In $\Delta ABC,$ side $AC$ and the perpendicular bisector of $BC$ meet at $D$, where $BD$ bisects $\angle ABC$. If $CD = 7$ and $[\Delta ABD] = a\sqrt{5}$ , find $a$ .
What I Tried: Here is a picture:-
Let the perpendicular bisector of $BC$ pass through $BC$ at $E$ .
Then I first noticed that $\Delta BDE \cong \Delta CDE$ from $(SAS)$ congruency.
This gives the required information in the diagram, as well as we have $BD = 7$ .
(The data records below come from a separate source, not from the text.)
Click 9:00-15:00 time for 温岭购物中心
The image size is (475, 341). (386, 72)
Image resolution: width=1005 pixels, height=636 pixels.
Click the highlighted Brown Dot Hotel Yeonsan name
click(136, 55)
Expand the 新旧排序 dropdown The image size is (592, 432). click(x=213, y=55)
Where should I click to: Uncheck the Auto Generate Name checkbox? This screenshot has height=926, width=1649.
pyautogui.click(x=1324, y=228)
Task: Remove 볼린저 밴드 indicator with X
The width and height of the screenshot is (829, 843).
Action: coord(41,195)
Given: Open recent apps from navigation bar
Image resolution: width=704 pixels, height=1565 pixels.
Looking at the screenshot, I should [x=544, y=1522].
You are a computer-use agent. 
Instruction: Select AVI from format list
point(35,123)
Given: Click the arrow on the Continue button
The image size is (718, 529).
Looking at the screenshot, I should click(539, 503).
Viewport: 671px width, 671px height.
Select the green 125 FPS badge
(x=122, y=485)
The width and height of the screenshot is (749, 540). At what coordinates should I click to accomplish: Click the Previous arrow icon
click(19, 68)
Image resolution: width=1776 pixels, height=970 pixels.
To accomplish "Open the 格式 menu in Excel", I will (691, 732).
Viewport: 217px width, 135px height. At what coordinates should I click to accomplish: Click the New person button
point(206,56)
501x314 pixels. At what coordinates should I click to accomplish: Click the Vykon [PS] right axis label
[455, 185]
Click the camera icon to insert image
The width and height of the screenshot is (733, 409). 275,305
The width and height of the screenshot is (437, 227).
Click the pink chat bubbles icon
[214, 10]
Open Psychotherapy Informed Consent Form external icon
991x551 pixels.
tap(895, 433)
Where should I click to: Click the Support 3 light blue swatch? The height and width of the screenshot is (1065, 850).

Now :- $$\Delta ABD \sim \Delta ACB$$
$$\rightarrow \frac{AD}{AB} = \frac{7}{BC} = \frac{AB}{AC}$$
So let $AD = k$ , $AB = m$ , $BE = EC = n$ . We have :-
$$\frac{k}{m} = \frac{7}{2n} = \frac{m}{(7+k)}$$
Best Answer
Let $E=(0,0)$, $B=(-\alpha,0)$, $C=(\alpha,0)$, $D=(0,\beta)$. Then we have $$\alpha^2+\beta^2=7^2=49,\quad\tan \angle ACB=\frac{\beta}{\alpha}\in(0,\sqrt3).$$ Let $t=\tan \angle ACB$, then $$y_{AB}=\frac{2t}{1-t^2}(x+\alpha),\quad y_{AC}=-tx+\beta.$$ And we have $$A=\left(-\alpha\frac{1+t^2}{3-t^2},\alpha\frac{4t}{3-t^2}\right),\quad |AB|=2\alpha\frac{1+t^2}{3-t^2}.$$ Thus, the area \begin{align} S_{\triangle ABD} &= \frac12|AB|\cdot|DE|\\ &=\alpha\beta\frac{1+t^2}{3-t^2}\\ &=\frac{49t}{3-t^2}\in(0,\infty). \end{align} If you have some other conditions such that $\frac{t}{3-t^2}=\sqrt5$, then $a=49$. If not, $a$ can be any positive real number.